Page 1 of 1

Got Signal 11 (Linux)

Posted: Tue Dec 03, 2013 10:17 am
by John Adams
Jab, need your advice. I need this block of code to terminate the executable, since currently the RunLoops = false is not actually doing any good.

Code: Select all

void CatchSignal(int sig_num) {
	// In rare cases this can be called after the log system is shut down causing a deadlock or crash
	// when the world shuts down, if this happens again comment out the LogWrite and uncomment the printf
	if(last_signal != sig_num)
		LogWrite(WORLD__WARNING, 0, "World", "Got signal %i", sig_num);
		//printf("Got signal %i", sig_num);
	else {
		LogWrite(WORLD__WARNING, 0, "World", "Got signal %i", sig_num);
		Sleep(10);
	}
	last_signal = sig_num;
	RunLoops = false;
}
Can I just put an exit(0) here or something, to force the world to exit so my persist script will restart it?
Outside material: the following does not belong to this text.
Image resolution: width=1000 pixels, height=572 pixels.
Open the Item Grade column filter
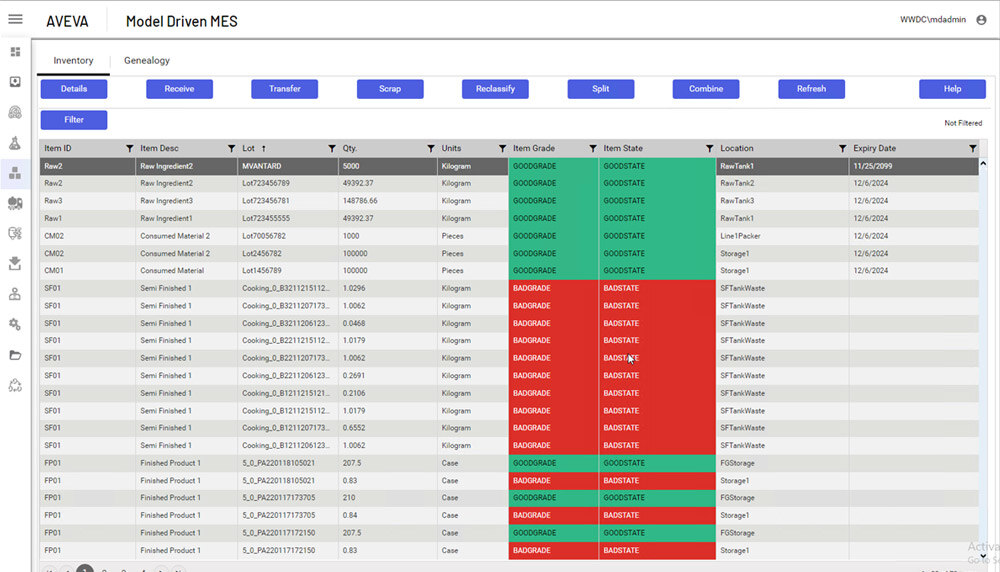(x=592, y=149)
For some reason after the last few commits, Linux server crashes daily, then fills the drive with Got Signal 11 crash logs.

For now, I will put EQ2 DB Project into Debug (gdb) and try and see what's crashing, because it appears to be every time someone logs in and does something.

Re: Got Signal 11 (Linux)

Posted: Tue Dec 03, 2013 1:19 pm
by Jabantiz
I will try looking into this later tonight, do you know around what revision this started acting up?

Re: Got Signal 11 (Linux)

Posted: Tue Dec 03, 2013 3:22 pm
by John Adams
Foof might know better, since it's him it usually crashes on... and because he cannot access SSH, it just spins away all night :) I would say at least a week ago or so. It could also be related to the new zones being built ?? more /reloading going on than usual.

Thoughts, foofski?

Re: Got Signal 11 (Linux)

Posted: Tue Dec 03, 2013 3:48 pm
by thefoof
John Adams wrote:Foof might know better, since it's him it usually crashes on... and because he cannot access SSH, it just spins away all night :) I would say at least a week ago or so. It could also be related to the new zones being built ?? more /reloading going on than usual.

Thoughts, foofski?
The last freeze was on a reload for sure so that could be it, but it's pretty rare I was doing reloads all the night before with no issues

Re: Got Signal 11 (Linux)

Posted: Tue Dec 03, 2013 3:51 pm
by Jabantiz
If it is signal 11 then it is memory issues

Code: Select all

#define SIGSEGV         11      /* segment violation */
MSDN wrote: SIGSEGV
Illegal storage access. The default action terminates the calling program.
Will go over recent commits looking for what could cause this, if it is happening during a specific /reload that would help narrow my search.

Re: Got Signal 11 (Linux)

Posted: Tue Dec 03, 2013 5:28 pm
by Jabantiz
I had a signal 11 crash when I typed exit into the console, no clue if it is the same signal 11 reported here but I committed code to Dev SVN to fix it.

Re: Got Signal 11 (Linux)

Posted: Tue Dec 03, 2013 5:57 pm
by John Adams
Linux doesn't have a console for commands, only Windows. These happen to me when I am /reloading usually.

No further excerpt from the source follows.